==== MATERIAL TO PROCESS

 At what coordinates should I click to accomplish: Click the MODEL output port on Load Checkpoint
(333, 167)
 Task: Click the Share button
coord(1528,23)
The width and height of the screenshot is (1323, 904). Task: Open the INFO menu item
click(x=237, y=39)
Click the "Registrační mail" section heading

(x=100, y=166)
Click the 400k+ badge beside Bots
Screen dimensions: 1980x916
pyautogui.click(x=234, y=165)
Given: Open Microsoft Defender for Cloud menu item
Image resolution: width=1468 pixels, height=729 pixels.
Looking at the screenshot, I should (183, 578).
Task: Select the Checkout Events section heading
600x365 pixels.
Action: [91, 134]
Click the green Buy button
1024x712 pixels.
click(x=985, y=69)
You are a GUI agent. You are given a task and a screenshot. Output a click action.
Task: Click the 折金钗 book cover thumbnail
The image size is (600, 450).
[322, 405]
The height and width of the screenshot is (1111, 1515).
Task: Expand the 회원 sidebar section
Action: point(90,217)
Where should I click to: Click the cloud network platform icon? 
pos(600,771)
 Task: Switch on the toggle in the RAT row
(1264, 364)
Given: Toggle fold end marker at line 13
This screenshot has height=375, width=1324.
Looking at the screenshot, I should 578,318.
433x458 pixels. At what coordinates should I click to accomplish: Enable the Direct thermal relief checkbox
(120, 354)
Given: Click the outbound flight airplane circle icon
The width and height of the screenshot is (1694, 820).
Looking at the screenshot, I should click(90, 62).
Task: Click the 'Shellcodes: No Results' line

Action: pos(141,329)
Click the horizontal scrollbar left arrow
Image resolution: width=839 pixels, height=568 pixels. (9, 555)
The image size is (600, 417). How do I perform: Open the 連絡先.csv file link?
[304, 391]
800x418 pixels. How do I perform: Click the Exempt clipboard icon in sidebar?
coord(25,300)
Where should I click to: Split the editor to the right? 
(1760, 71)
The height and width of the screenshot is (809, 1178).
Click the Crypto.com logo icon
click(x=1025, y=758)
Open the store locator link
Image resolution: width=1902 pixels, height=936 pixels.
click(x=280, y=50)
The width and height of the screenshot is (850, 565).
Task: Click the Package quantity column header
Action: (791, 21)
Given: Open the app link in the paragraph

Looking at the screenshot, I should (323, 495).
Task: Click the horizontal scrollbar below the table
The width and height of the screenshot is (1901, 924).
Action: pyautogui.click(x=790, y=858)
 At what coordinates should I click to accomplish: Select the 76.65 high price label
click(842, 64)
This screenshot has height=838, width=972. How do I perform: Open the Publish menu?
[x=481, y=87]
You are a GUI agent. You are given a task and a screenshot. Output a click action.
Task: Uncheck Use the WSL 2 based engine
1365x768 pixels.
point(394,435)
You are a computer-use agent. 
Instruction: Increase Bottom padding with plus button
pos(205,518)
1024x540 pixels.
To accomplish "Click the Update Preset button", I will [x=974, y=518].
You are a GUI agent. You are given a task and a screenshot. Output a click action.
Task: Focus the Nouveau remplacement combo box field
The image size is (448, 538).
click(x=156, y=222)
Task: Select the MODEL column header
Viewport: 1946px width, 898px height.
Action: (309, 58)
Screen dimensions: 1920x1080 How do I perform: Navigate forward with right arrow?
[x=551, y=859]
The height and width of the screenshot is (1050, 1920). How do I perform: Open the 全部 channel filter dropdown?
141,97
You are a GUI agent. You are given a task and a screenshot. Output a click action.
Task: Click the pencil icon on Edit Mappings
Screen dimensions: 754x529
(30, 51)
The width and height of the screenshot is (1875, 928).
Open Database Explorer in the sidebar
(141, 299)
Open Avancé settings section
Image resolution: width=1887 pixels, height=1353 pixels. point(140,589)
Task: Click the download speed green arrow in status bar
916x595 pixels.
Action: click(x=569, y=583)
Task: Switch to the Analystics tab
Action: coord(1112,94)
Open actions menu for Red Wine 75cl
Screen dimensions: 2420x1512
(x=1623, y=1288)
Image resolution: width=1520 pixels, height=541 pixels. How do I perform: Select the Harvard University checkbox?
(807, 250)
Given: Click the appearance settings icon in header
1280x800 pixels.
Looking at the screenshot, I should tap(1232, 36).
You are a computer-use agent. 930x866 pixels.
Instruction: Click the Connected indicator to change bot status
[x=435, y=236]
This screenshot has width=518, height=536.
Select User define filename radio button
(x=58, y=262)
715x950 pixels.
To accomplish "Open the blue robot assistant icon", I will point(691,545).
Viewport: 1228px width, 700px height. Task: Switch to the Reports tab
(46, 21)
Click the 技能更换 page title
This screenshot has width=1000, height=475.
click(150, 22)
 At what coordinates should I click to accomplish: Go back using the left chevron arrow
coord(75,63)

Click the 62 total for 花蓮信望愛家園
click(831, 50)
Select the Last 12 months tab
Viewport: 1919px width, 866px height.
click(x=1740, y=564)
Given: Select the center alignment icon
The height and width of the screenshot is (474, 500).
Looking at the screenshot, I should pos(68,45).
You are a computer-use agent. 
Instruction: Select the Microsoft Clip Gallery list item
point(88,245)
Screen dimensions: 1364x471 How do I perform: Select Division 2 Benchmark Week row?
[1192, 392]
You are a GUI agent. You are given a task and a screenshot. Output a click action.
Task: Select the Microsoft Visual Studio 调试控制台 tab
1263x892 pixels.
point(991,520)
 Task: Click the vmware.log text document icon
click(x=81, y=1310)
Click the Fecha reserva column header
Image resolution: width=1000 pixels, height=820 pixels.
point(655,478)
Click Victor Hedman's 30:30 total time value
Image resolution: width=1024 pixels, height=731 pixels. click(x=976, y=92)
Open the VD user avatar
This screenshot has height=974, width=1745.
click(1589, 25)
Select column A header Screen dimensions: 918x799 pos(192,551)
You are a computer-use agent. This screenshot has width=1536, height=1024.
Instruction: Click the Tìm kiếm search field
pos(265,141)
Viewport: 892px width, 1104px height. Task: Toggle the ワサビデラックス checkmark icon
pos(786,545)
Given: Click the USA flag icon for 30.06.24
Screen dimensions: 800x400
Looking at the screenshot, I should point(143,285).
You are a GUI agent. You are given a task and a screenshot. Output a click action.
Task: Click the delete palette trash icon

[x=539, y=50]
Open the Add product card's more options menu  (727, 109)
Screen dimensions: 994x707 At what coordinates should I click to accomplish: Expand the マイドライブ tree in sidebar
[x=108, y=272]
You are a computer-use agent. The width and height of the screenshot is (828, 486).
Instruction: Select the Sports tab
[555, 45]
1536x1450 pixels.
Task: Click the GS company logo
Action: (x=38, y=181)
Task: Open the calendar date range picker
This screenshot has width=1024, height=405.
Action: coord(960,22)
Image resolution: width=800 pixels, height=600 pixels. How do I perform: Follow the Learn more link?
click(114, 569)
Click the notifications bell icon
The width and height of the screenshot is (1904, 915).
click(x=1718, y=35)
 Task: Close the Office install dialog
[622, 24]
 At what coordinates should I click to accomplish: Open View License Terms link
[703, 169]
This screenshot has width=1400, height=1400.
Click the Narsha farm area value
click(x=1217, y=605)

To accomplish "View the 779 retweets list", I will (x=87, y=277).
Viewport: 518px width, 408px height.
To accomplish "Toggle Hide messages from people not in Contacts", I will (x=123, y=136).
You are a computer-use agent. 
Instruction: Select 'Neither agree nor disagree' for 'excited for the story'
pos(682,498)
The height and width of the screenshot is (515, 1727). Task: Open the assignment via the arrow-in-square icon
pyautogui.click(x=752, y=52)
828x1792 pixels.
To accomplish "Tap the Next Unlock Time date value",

========

EXERCISE GOAL: Of the records above, copy each line that includes "will".

ANSWER BELOW:
To accomplish "Click the Update Preset button", I will [x=974, y=518].
To accomplish "Open the blue robot assistant icon", I will point(691,545).
To accomplish "View the 779 retweets list", I will (x=87, y=277).
To accomplish "Toggle Hide messages from people not in Contacts", I will (x=123, y=136).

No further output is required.